● **ROWS**:
-=-=-=-=-
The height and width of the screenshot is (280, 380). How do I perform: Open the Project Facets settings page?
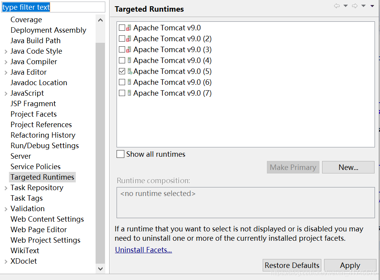33,114
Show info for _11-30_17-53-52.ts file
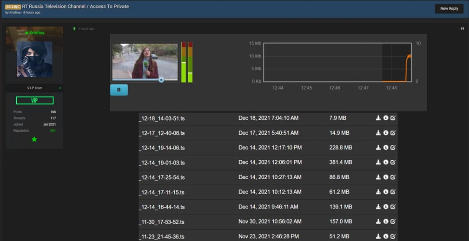This screenshot has width=469, height=241. tap(385, 221)
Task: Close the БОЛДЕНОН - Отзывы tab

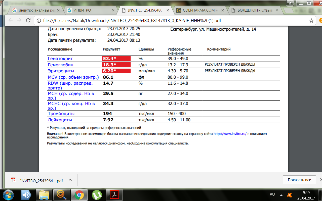Action: [277, 10]
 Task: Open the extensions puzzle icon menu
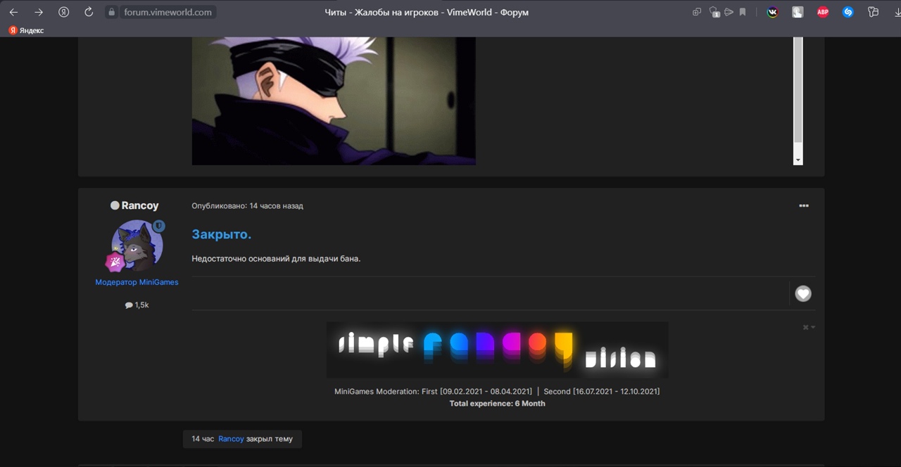(x=873, y=12)
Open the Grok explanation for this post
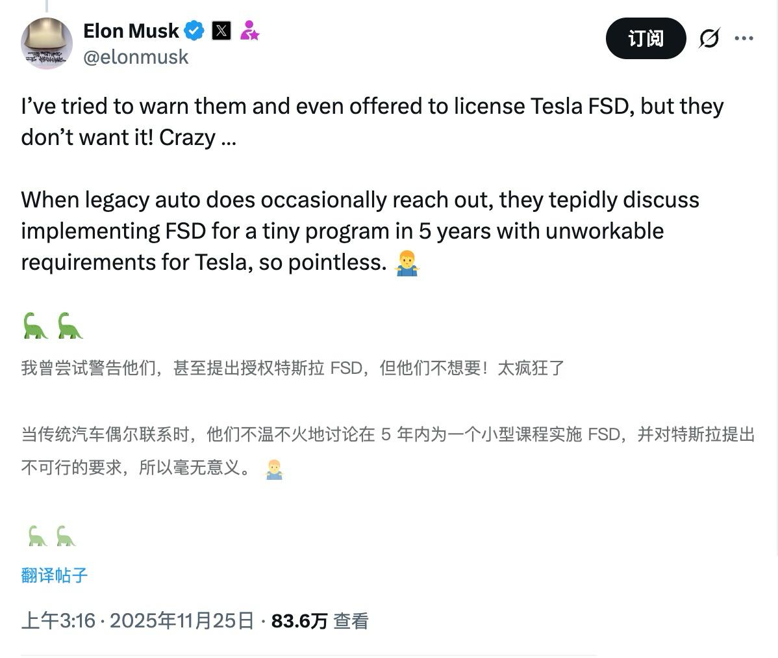Image resolution: width=778 pixels, height=658 pixels. [709, 38]
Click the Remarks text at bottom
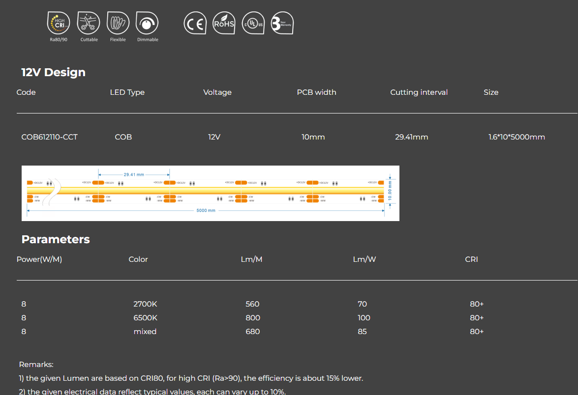The width and height of the screenshot is (578, 395). [35, 365]
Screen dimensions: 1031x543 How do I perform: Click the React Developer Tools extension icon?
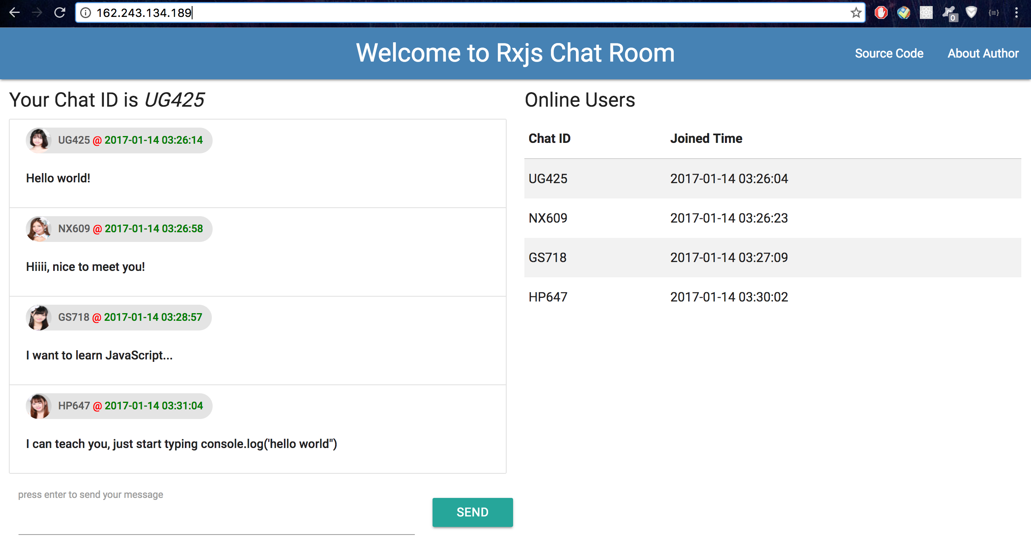click(926, 13)
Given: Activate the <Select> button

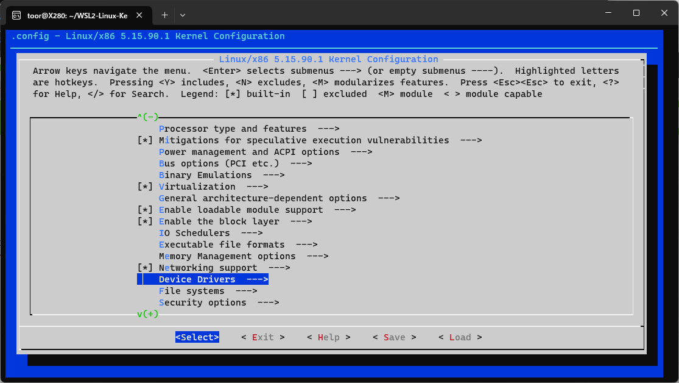Looking at the screenshot, I should 197,337.
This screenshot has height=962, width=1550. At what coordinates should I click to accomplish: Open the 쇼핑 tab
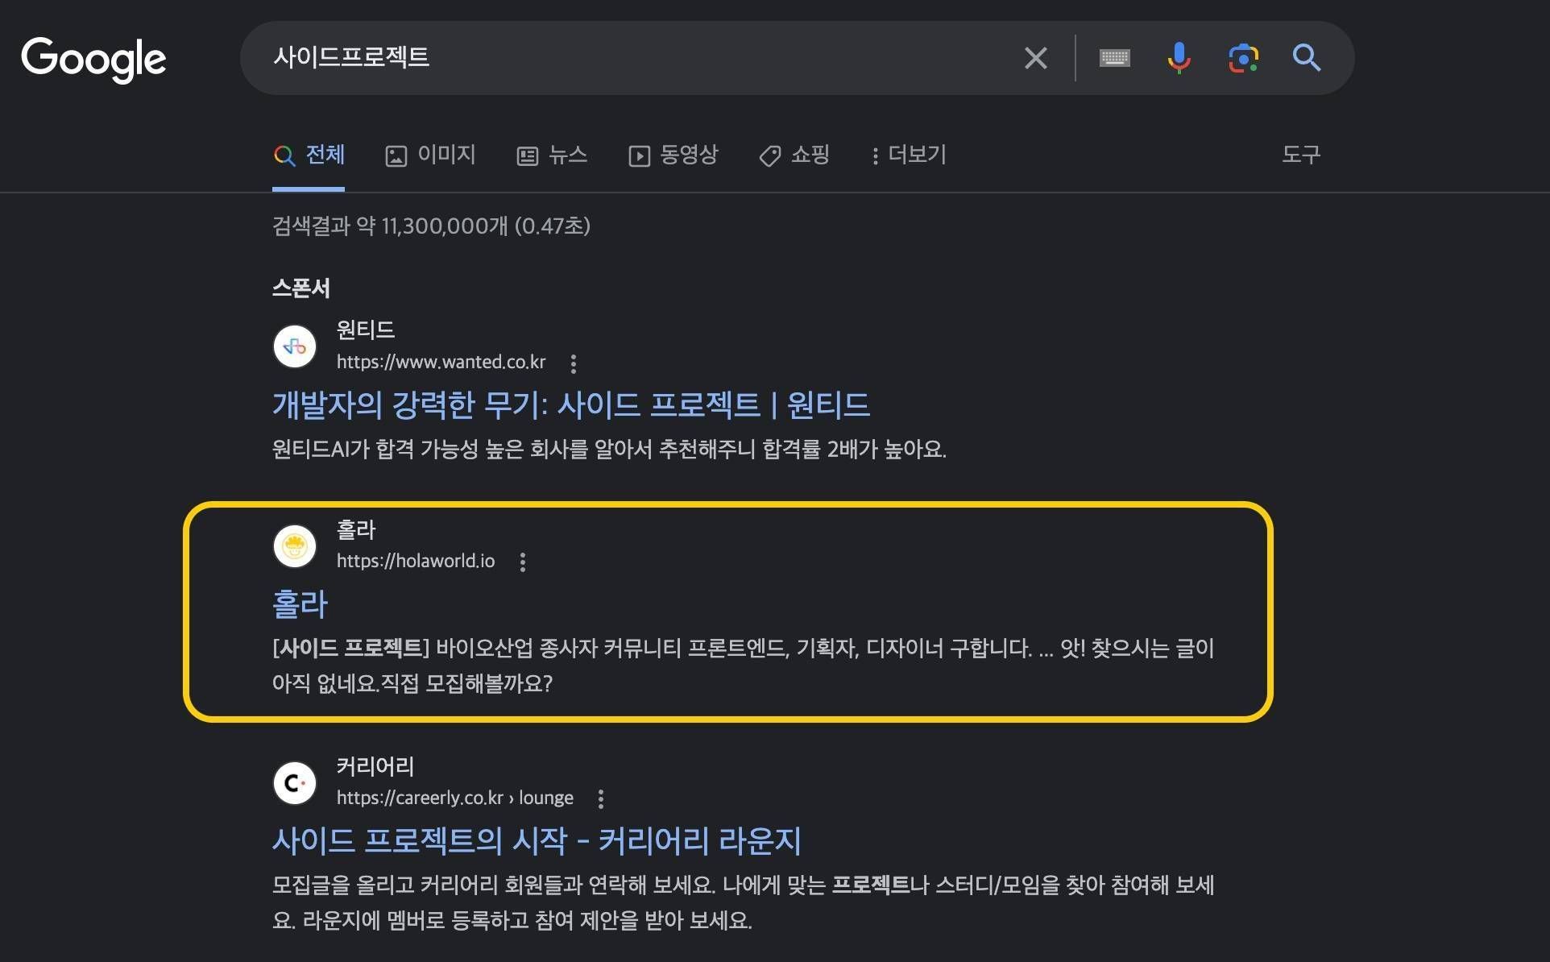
-=-=-=-=-
● **WHAT TO WORK ON**: Please convert everything from the line containing "Click the Remarks text at bottom" down to the end of the records into a numbered list, skipping blank lines. Leave the pictures out.

● **OUTPUT OF THE EXERCISE**:
1. Click the Remarks text at bottom
2. The width and height of the screenshot is (578, 395). [35, 365]
3. Screen dimensions: 1031x543 How do I perform: Click the React Developer Tools extension icon?
4. click(926, 13)
5. Given: Activate the <Select> button
6. Looking at the screenshot, I should 197,337.
7. This screenshot has height=962, width=1550. At what coordinates should I click to accomplish: Open the 쇼핑 tab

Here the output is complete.